Beneath the touchscreen is a no-nonsense cluster to operate the HVAC with chunky dials and buttons. Plenty of storage spaces and cubby holes are dotted around the cabin, including a useful pair of glove boxes.

The suite of apps can be supplemented by smartphone mirroring, enabled by Android Auto and Apple CarPlay, with the latter available via wireless connection for the first time in the Jazz. Even the owner’s manual can be accessed via the onboard touch infotainment system or through AI voice control for customers who have subscribed to Honda Personal Assistant.

My Honda+ app provides secure access to a range of in-car functions, including convenience and security features. For example, journey information can be set up and sent from the app to the car and it can also lock and unlock the car remotely.

For additional security, the app provides location monitoring and car tracking via GPS. Intelligent Geofencing can also be activated to alert the owner if the vehicle breaches a pre-set ‘geofence’ zone, plus a security notification delivered to the smartphone app if the car’s security alarm is activated.

The Honda Personal Assistant assesses command inputs with a level of complexity beyond the capabilities of other voice-activated virtual assistants. The system understands several levels of interaction, for more exact responses to specific queries. An owner can ask, for example: “OK Honda, find me an Italian restaurant with free parking, WiFi, and that’s open now.”

All vehicles feature E-Call for roadside assistance as standard. In the event of an emergency, such as airbag deployment, the car’s location is automatically shared with the relevant emergency services.

Advanced driver assistance systems

Every Jazz comes with a number of advanced driver assistance system (ADAS) technologies, including city-brake active (to help avoid low-speed accidents), forward collision warning (detects the risk of collision by recognising the vehicle ahead, using a camera), traffic sign recognition system, intelligent speed limiter (combines two otherwise independent safety systems – adjustable speed limiter and traffic sign recognition system), lane departure warning (increasingly common across the segment) and high-beam support system (which is surprisingly quick at adjusting the headlight beam).

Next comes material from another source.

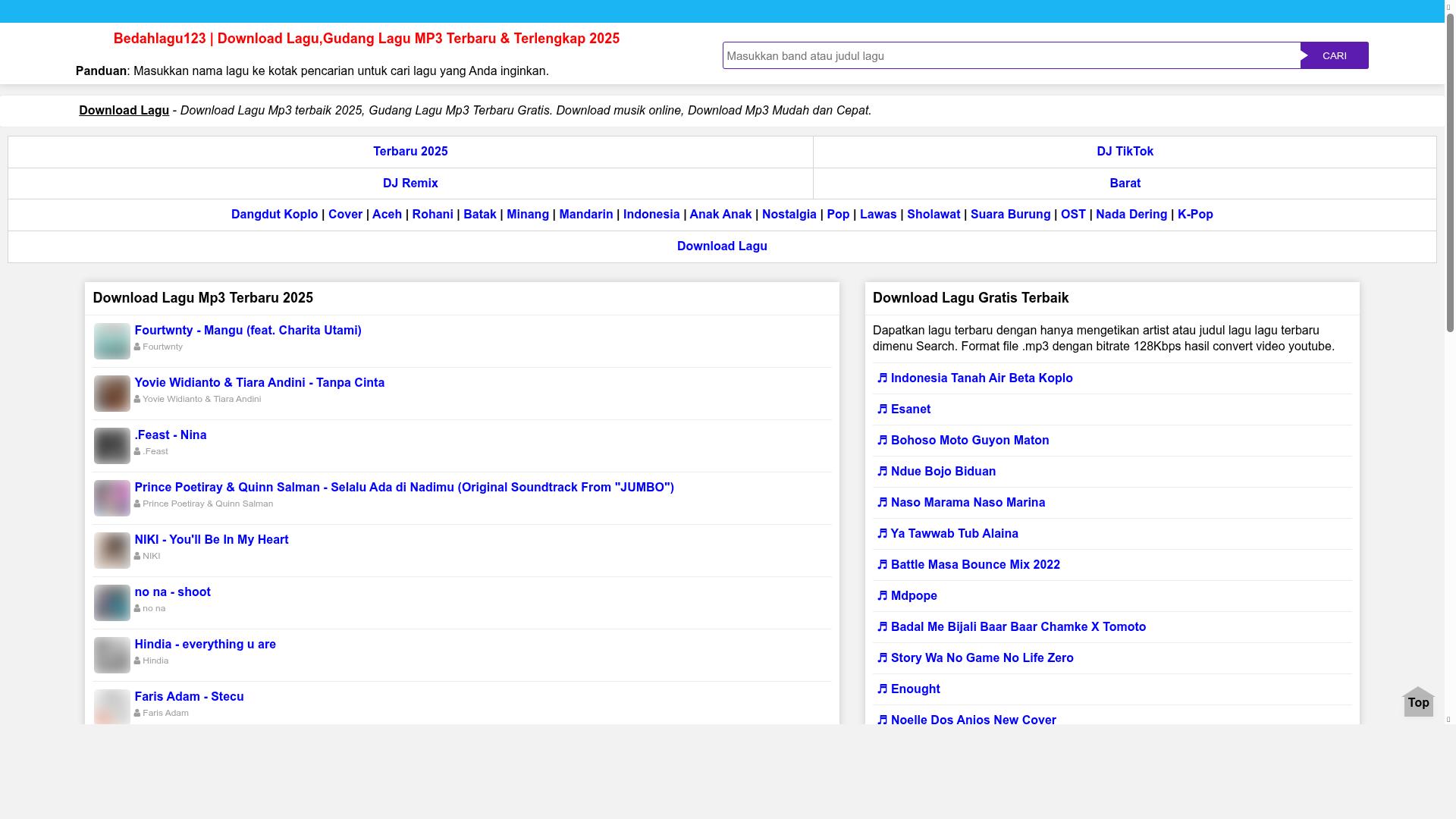Click the artist icon beside Fourtwnty
The image size is (1456, 819).
(x=137, y=347)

A new wider angle, higher definition camera replaces the multi-purpose camera and City-Brake Active System sensor set-up of the previous-generation Jazz. The camera recognises a range of road surfaces and traffic characteristics. These include detecting if the car approaches the outer edge of pavement (into a grass or gravel border), an oncoming vehicle, or drifting into another lane without indicating, and road signs. The camera is also able to eliminate condensation for a constantly clear field of view.

On the road

The Jazz is fairly quiet on the road. More insulation and sound deadening material has been fitted to reduce road noise from road surface variations, improving cabin ambience in three frequency ranges. The cabin and floor panel are separated to reduce resonance through the car’s structure, and sound insulation has been added around the dashboard. Noise from the engine has also been reduced through the use of resin material to the engine mount to insulate the engine bay. The sound-absorbing materials and thicker glass contribute to a 10 per cent reduction in noise intrusion to the cabin over the previous Jazz model.

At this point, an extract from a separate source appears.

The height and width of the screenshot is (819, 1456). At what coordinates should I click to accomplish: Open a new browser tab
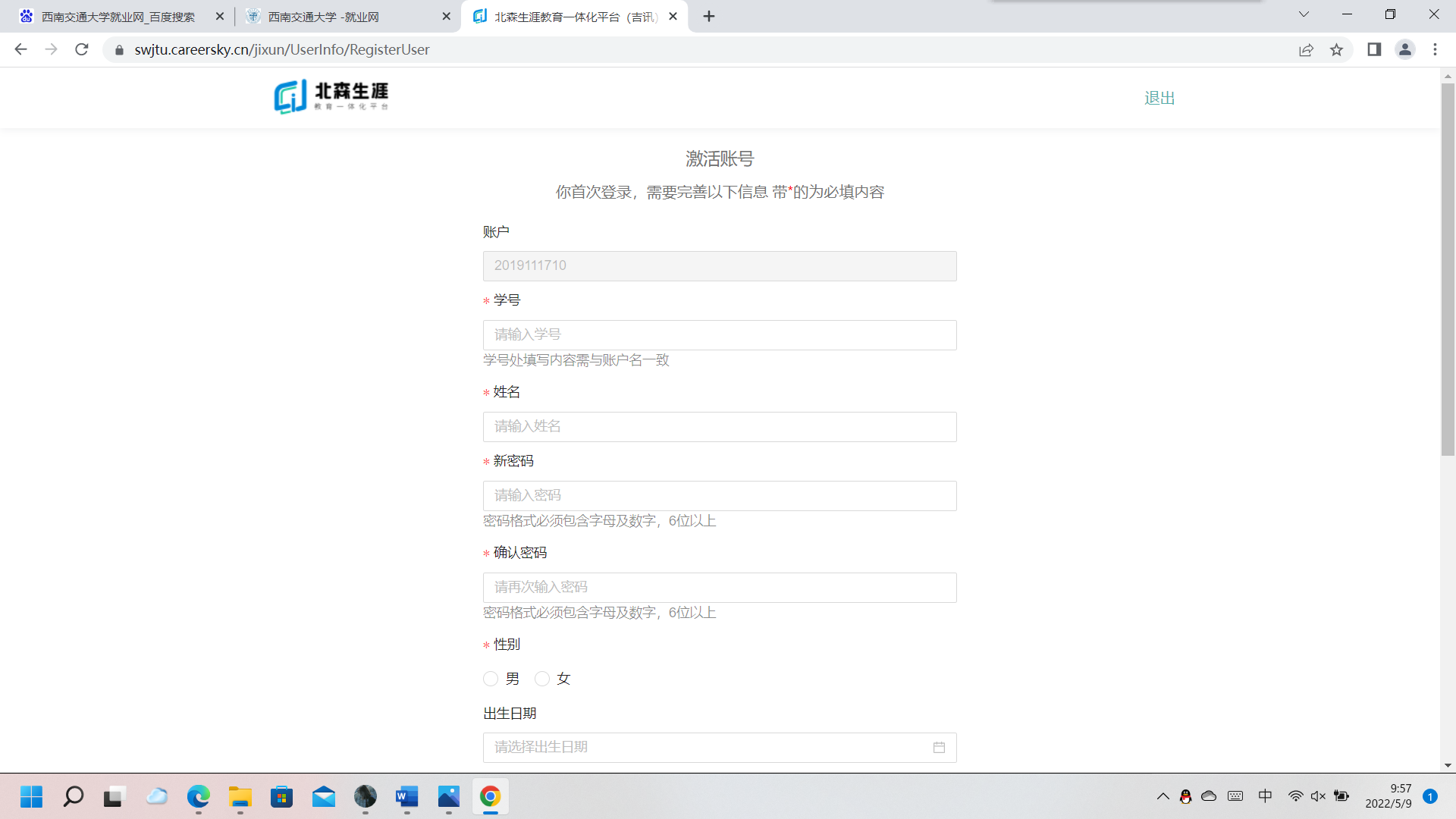coord(709,17)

The latest generation Jazz is the first model to be presented under Honda’s new e:Technology branding. It consists of two electric motors connected to a 1.5-litre DOHC i-VTEC petrol engine, a lithium-ion battery and a fixed-gear transmission via an intelligent power control unit. The total output of 109PS can propel the car to 62mph in just over nine seconds. While our road test didn’t match Honda’s headline fuel economy of 62.8 mpg, we weren’t far off at 58 mpg.  All in all, the latest variant still feels just as spacious, practical and comfortable, even on long journeys, once you get into it. Rival models include the Ford Fiesta, Hyundai i20 and Peugeot 208 to name a few.